Moroccan King Mohammed VI has emphasized to world leaders the role of education in fighting anti-Semitism and fostering tolerant minds.

Moroccan Prime Minister Saad Eddine El Othmani read a message from the king to participants at a high-level discussion on education and tolerance on the sidelines of the UN General Assembly in September.

“Education has the distinct and crucial power to help transcend fear of the other, reject deliberate confusion and break down prejudices. As a powerful antidote and a salutary weapon, it cements social cohesion, is conducive to equality and is an essential prerequisite for development,” the king’s message said.

“Through this quality education, our children must be taught history, using, to this effect, a wide range of historical sources and narratives and shedding light not only on humanity’s glorious moments but also its darkest hours. Education must help children to embrace openness and human and cultural diversity.”

The king’s message warned against hate speech, which fuels racism, xenophobia, Islamophobia, anti-Semitism and other forms of discrimination, providing a breeding ground for violent extremism and growing insecurity.

“Racism in general — and anti-Semitism in particular — are by no means just a way of thinking. Anti-Semitism is the antithesis of freedom of expression. It implies a denial of the other and is an admission of failure, inadequacy and an inability to coexist.
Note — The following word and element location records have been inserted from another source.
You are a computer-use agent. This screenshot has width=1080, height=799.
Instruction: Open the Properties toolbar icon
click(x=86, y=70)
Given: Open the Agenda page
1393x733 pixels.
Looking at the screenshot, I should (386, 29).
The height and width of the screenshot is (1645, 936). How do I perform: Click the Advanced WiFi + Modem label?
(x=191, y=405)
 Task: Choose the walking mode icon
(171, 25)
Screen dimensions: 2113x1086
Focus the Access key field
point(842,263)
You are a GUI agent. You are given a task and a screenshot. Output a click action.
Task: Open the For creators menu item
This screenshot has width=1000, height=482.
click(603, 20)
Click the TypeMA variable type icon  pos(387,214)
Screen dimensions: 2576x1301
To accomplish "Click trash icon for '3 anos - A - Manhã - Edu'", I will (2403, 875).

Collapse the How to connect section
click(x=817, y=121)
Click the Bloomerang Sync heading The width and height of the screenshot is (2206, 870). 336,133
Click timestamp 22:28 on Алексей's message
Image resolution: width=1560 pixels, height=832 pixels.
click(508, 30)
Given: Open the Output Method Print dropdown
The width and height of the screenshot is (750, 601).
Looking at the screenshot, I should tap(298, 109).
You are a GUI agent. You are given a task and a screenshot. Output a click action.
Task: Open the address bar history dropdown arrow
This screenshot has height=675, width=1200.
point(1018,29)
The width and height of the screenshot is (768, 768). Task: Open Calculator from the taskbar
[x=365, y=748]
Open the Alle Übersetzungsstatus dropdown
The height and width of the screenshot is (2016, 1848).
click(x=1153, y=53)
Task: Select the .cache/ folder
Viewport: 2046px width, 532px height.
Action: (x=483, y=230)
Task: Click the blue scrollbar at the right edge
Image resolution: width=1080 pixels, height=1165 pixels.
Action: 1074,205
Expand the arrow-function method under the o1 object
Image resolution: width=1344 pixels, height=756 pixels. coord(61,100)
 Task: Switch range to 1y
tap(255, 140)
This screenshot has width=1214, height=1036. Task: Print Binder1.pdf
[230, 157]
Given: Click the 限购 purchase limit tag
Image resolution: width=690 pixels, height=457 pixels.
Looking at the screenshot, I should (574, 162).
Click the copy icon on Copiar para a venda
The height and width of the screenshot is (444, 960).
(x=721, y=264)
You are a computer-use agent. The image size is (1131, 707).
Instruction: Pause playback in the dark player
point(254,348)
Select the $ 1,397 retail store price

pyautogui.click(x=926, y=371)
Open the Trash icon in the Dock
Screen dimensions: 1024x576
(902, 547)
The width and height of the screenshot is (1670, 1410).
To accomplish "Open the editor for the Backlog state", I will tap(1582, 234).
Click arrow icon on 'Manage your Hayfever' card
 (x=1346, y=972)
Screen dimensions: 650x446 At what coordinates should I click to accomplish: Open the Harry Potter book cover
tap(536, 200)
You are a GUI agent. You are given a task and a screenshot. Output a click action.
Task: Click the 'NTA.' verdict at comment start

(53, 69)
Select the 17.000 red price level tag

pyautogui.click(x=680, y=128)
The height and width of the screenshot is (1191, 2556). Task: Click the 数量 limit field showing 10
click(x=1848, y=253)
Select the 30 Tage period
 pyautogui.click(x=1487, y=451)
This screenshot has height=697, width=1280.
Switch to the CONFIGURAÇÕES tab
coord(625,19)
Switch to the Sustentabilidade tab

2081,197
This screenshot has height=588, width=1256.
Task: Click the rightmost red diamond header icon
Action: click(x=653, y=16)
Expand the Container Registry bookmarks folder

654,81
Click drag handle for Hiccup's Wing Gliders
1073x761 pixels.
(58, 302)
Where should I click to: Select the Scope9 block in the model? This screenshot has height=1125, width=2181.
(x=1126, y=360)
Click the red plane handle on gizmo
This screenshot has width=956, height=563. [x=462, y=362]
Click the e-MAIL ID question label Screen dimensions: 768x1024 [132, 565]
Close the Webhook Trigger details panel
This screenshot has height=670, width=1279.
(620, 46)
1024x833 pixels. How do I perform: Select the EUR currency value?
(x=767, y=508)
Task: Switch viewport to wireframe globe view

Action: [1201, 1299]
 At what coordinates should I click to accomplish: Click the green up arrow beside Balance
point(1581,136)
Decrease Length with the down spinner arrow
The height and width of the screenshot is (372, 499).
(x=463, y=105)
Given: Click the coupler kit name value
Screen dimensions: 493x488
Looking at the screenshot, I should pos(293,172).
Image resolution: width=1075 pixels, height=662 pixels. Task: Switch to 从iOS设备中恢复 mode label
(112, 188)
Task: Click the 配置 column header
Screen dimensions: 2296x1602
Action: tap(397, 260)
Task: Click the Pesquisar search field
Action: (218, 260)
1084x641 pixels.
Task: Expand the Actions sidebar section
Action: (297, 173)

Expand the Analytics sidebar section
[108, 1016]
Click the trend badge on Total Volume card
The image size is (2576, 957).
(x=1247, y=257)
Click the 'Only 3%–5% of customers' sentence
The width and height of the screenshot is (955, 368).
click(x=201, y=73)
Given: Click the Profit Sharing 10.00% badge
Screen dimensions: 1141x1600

It implies an anachronistic return to a mythicised past,” King Mohammed VI noted.

The discussion was presided over by UNESCO Director-General Audrey Azoulay, the daughter of King Mohammed VI’s adviser Andre Azoulay. She wrote on Twitter: “To address anti-Semitism, it is to defend the equal dignity for all human beings. Education is the best tool to prevent all forms of discrimination.”

King Mohammed VI’s message also said migrants were too often made scapegoats, refugees are instrumentalised and minorities stigmatised.

Morocco has become a destination for sub-Saharan Africans fleeing poverty and war to seek a better future in the country with its stable political and economic situation.

King Mohammed VI said last January in the framework of the African Agenda on Migration that migration deserved a fresh, Africa-centred approach combining realism, tolerance and a commitment to make reason prevail over fear.

Morocco has regularised the status of more than 20,000 migrants, granting resi­dency permits and setting up pro­grammes to integrate migrants into a society struggling to accept their presence since the king called for the government to address the issue in 2013.

King Mohammed VI has spearheaded Moroccan efforts to highlight the Jewish component of the country’s history and promote religious tolerance at a time the Middle East and North Africa region is witnessing a rise in radicalism.

The 3,000 Jews in Morocco make up about 0.01% of the country’s population against almost 300,000 in 1948. Morocco’s Jewish community is the largest in the Arab world.

The king recognised Judaism in the post-“Arab spring” constitution as a key element of Moroccan identity. However, there are no plans for teaching Hebrew in primary school curriculum, unlike the Amazigh language.

Mourad Alami, a professor at Mohammed V University in Rabat, said teaching Judaism at schools “is impossible now” due to the fact that conservative forces “are very strong.”

King Mohammed VI has introduced a multimillion-dollar programme to restore hundreds of ancient synagogues and Jewish cemeteries nationwide as a commitment to preserving Jewish heritage and the country’s religious diversity.

The United States Holocaust Memorial Museum and the Archives of Morocco signed an agreement in May to share documents on North Africa’s Jews during the second world war. Morocco is the only Arab country with which the Holocaust Museum has such an agreement.

The US Holocaust Memorial Museum is to pay tribute to the late King Mohammed V for his resistance to the racist politics of the Vichy government and his humanistic and solidarity-based engagement with the Jewish world, which was then confronted with Nazism.

King Mohammed V refused the Vichy regime’s request to send Moroccan Jews to a concentration camp during the second world war.